Markus Hanke Posted May 4, 2013 Posted May 4, 2013 I elaborated in post #3 at "Here's another way of putting this", using a 3-observer setup where there is neither symmetry nor acceleration. Can you show why these frames are not symmetric, as you say ? 1
Delta1212 Posted May 4, 2013 Posted May 4, 2013 Ok, let me try to restate the initial example in more concrete terms, and see if that helps. You hav three clocks. Clock one is at rest in our solar system. Clock two is traveling at an appreciable percentage of the speed of light from our solar system toward Alpha Centauri. Clock three is traveling from Alpha Centauri toward the solar system at an appreciable percentage of the speed of light. All three clocks are identical. Clock two syncs with clock one as it leaves the solar system. At some arbitrary point A, clock two passes clock three, at which point they sync with each other. When clock three reaches clock one, it will show the combined elapsed time that it took for clock two to travel to point A from the solar system and clock three to travel from point A to the solar system. When clock one and three are brought together, this total time will be less than that experienced by clock one, just as if clock two had gone to point A and then returned itself. At no point do any of the clocks accelerate. md65536, did I get that right?

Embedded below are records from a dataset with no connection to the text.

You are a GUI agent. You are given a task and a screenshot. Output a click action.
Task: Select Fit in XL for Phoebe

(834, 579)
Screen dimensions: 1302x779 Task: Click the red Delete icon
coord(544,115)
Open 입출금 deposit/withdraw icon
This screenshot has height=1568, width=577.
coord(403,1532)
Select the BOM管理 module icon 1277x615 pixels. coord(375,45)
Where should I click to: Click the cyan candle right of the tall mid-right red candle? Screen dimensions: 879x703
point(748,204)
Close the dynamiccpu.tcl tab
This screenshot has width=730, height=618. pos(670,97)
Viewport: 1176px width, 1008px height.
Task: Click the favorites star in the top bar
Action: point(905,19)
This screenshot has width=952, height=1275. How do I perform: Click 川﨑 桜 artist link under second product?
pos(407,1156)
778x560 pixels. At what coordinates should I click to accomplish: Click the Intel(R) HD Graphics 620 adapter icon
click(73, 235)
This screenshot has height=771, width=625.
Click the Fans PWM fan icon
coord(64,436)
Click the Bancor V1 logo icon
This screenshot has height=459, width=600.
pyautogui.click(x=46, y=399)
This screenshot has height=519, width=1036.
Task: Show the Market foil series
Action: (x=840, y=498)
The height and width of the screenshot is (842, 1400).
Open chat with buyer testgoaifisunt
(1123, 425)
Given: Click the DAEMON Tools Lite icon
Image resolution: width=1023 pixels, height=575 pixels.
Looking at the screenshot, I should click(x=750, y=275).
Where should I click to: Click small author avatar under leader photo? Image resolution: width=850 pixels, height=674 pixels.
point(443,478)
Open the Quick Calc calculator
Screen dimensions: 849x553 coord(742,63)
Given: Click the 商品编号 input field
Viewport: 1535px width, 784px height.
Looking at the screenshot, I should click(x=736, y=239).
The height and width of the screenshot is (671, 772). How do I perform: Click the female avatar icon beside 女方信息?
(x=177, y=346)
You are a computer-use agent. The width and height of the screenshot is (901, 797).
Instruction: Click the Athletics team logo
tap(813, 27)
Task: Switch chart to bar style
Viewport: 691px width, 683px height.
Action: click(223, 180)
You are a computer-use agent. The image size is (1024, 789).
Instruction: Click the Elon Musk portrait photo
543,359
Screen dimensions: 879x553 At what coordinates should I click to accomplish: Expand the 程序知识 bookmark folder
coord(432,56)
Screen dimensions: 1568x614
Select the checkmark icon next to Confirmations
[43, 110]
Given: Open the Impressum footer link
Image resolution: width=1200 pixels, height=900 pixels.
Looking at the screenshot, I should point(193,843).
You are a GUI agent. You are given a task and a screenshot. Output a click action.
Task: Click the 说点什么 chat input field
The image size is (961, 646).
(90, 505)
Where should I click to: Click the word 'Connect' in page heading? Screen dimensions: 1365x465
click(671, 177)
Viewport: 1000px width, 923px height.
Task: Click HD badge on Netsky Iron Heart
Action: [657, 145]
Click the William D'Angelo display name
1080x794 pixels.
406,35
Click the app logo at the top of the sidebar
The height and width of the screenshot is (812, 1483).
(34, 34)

xyzt Posted May 4, 2013 Posted May 4, 2013 Well, this is a common fallacy believed by generations of naive students. There is acceleration in the scenario that you depicted (it is a well known scenario). Except: IT IS HIDDEN! When B and C pass each other you need to transfer the information (clock reading) from B to C, i.e. you need to JUMP from the frame comoving with B to the frame comoving with C. As Markus pointed out, acceleration is key in creating the necessary conditions for the paradox to exist. I'll try this again! Let B travel some distance at velocity v, where it passes clock C traveling in the opposite direction at the same speed, and have C set its clock to match B's as they pass.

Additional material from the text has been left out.